The couple really wanted a small wedding and didn't stray from their plan even though some people weren't happy with their wishes. On the FAQs for their big day, which Breilein posted, they were clear about who was invited. "Our wedding will be intimate to enjoy with our loved ones, we are not extending +1s at this time. If your partner is invited their name is included on your Save the Date and Formal Invite."
In a clip explaining the fallout with her friend, Breilein shared in detail why she didn't extend an invite to someone she didn't know. "Post pandemic friendship awkwardness. This friend had moved away and around this time we gradually stopped talking, which is very natural. You just grow apart, which is totally normal, but especially during the pandemic. I'd never met this person't boyfriend.
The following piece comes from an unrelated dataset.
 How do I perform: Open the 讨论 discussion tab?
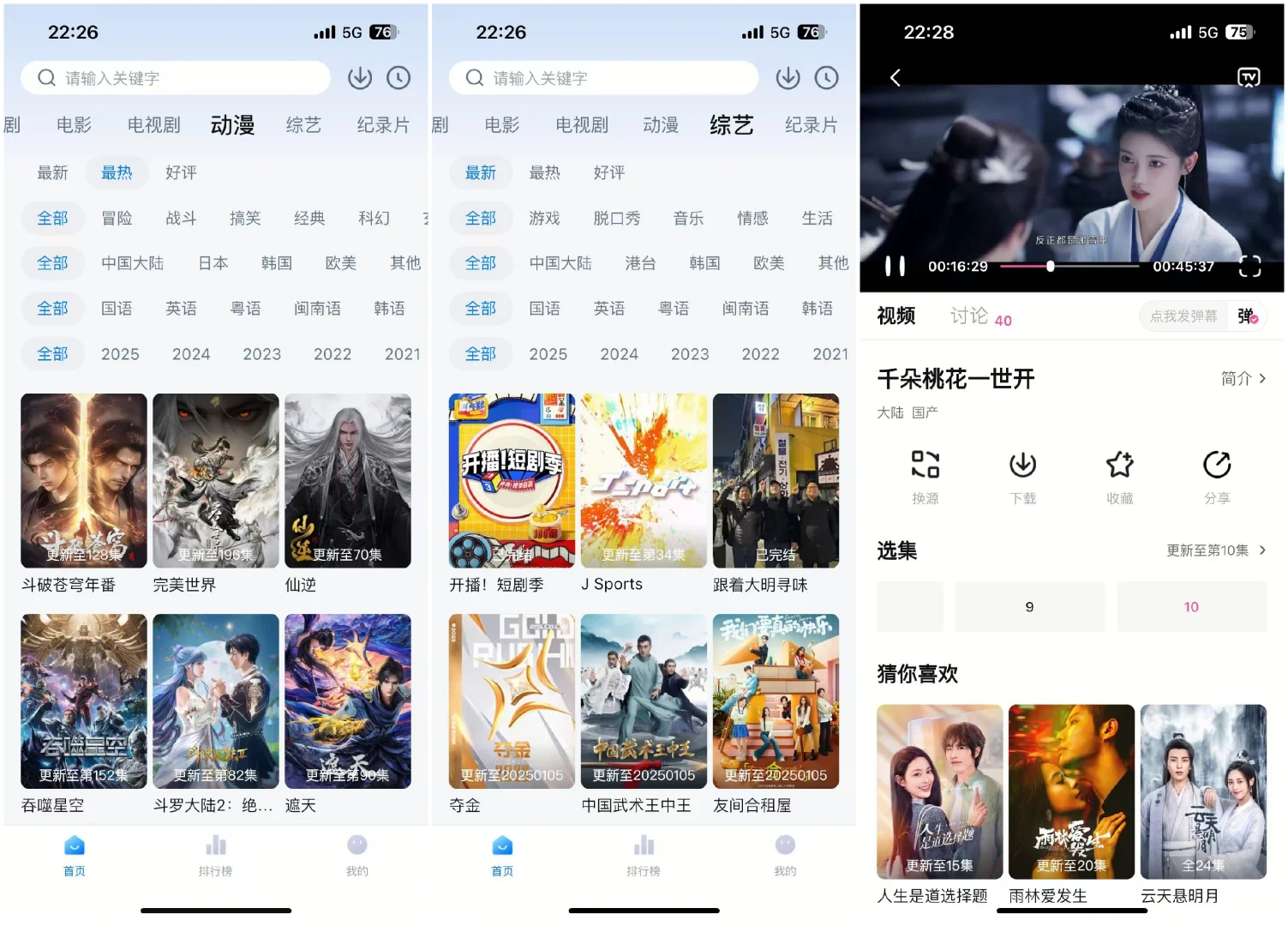(969, 316)

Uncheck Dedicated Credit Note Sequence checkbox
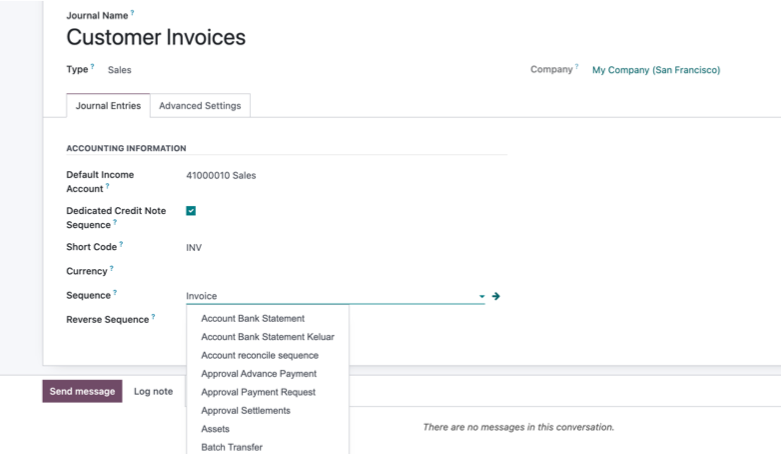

I got engaged and my fiancé and I intentionally made a plan that we would not want to meet anyone new at our wedding." The friend declined the invite for herself and the two haven't spoken since.
While the couple were slammed for not allowing people they didn't know at the wedding, many commenters agreed. "My fiancé and I are getting married this July (small 85 person wedding) and we've always said our wedding will not be a meet and greet or fam reunion," one person wrote. Another added, "Your wedding, your choices." Someone else commented, "I don't think you need to explain any of this, all of your requirements were completely valid! People are just [unreasonable] when it comes to weddings." Another wrote, "I can defend you on the plus ones.. my venue is $400 a person so I don't feel like inviting someone who I don't know and spending that amount on them."
Breilein addressed the fact that a friend's fiancé who they didn't know did attend their wedding. She said, "There's a big difference between people who are actively engaged in your life [who are] going to be in your life long-term that you talk to all the time, and people you're questioning your friendship with. There's different levels of friendship, which I think a lot of people aren't grasping."
Breilein said while she did lose a friend she's known for a long time over the guest list for her wedding, it wasn't her "best friend." 'I think a lot of people are filling in the gaps in the comments and saying this person was one of my best friends. They were not at all. Everyone at the wedding knew everyone else. There was not one person who didn't know someone at this wedding."
Breilein is from California and chose to have her wedding near her family and friends to make it easier on them. She said the wedding "was less than 100 people and we intentionally invited people who knew each other so they wouldn't feel awkward. People are acting like I invited 400 people to my wedding and traveled a million miles to get there. None of that is true." She went on to say that while she lives in the Bay area now, she grew up in the Santa Barbara and Temecula wine country area, "which are some of the most beautiful wedding destinations in California. "I could have easily said 'screw it. 95 percent of our guests are in the Bay area but they need to fly to Temecula or Santa Barbara and enjoy my day and pay thousands of dollars for accommodations. We got married where everybody lives and those who don't live there stayed with our family."